Records for pointing to text and elements

--------

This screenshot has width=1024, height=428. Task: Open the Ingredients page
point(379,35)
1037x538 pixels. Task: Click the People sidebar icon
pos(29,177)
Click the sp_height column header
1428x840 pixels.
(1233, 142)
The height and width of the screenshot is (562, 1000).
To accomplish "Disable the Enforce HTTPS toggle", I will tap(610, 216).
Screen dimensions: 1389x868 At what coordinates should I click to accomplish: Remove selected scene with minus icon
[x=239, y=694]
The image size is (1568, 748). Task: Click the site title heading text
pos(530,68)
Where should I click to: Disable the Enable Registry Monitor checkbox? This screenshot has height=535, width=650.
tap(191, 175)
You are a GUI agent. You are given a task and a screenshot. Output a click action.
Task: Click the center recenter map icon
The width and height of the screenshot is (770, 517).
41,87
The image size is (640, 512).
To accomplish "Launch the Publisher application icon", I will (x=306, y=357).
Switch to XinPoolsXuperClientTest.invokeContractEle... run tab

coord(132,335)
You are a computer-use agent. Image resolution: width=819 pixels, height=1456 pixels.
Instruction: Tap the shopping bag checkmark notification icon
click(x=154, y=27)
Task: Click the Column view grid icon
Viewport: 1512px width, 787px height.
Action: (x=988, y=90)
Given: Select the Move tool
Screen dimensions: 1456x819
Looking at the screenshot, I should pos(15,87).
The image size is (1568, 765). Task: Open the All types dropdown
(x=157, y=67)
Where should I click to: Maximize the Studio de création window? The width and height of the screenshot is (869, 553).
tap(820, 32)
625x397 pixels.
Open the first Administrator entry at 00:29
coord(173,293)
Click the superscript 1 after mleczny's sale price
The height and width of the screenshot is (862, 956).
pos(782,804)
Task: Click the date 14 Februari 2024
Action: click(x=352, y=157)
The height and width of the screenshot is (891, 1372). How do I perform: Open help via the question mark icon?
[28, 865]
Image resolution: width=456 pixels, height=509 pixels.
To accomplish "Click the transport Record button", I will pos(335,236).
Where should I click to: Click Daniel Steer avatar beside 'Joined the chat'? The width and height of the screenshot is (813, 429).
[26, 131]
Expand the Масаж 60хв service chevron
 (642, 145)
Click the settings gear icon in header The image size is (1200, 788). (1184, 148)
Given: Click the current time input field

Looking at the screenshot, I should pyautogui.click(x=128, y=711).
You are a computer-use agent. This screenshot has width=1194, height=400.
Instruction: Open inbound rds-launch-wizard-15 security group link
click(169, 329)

--------

YOUR GOAL ▸
Rewrite all the records above, changing every "Where should I click to" to "Which point should I click to" and leaving everything else the same.

FULL ANSWER ▸
This screenshot has width=1024, height=428. Task: Open the Ingredients page
point(379,35)
1037x538 pixels. Task: Click the People sidebar icon
pos(29,177)
Click the sp_height column header
1428x840 pixels.
(1233, 142)
The height and width of the screenshot is (562, 1000).
To accomplish "Disable the Enforce HTTPS toggle", I will tap(610, 216).
Screen dimensions: 1389x868 At what coordinates should I click to accomplish: Remove selected scene with minus icon
[x=239, y=694]
The image size is (1568, 748). Task: Click the site title heading text
pos(530,68)
Which point should I click to: Disable the Enable Registry Monitor checkbox? This screenshot has height=535, width=650.
tap(191, 175)
You are a GUI agent. You are given a task and a screenshot. Output a click action.
Task: Click the center recenter map icon
The width and height of the screenshot is (770, 517).
41,87
The image size is (640, 512).
To accomplish "Launch the Publisher application icon", I will (x=306, y=357).
Switch to XinPoolsXuperClientTest.invokeContractEle... run tab

coord(132,335)
You are a computer-use agent. Image resolution: width=819 pixels, height=1456 pixels.
Instruction: Tap the shopping bag checkmark notification icon
click(x=154, y=27)
Task: Click the Column view grid icon
Viewport: 1512px width, 787px height.
Action: (x=988, y=90)
Given: Select the Move tool
Screen dimensions: 1456x819
Looking at the screenshot, I should pos(15,87).
The image size is (1568, 765). Task: Open the All types dropdown
(x=157, y=67)
Which point should I click to: Maximize the Studio de création window? The width and height of the screenshot is (869, 553).
tap(820, 32)
625x397 pixels.
Open the first Administrator entry at 00:29
coord(173,293)
Click the superscript 1 after mleczny's sale price
The height and width of the screenshot is (862, 956).
pos(782,804)
Task: Click the date 14 Februari 2024
Action: click(x=352, y=157)
The height and width of the screenshot is (891, 1372). How do I perform: Open help via the question mark icon?
[28, 865]
Image resolution: width=456 pixels, height=509 pixels.
To accomplish "Click the transport Record button", I will pos(335,236).
Which point should I click to: Click Daniel Steer avatar beside 'Joined the chat'? The width and height of the screenshot is (813, 429).
[26, 131]
Expand the Масаж 60хв service chevron
 (642, 145)
Click the settings gear icon in header The image size is (1200, 788). (1184, 148)
Given: Click the current time input field

Looking at the screenshot, I should pyautogui.click(x=128, y=711).
You are a computer-use agent. This screenshot has width=1194, height=400.
Instruction: Open inbound rds-launch-wizard-15 security group link
click(169, 329)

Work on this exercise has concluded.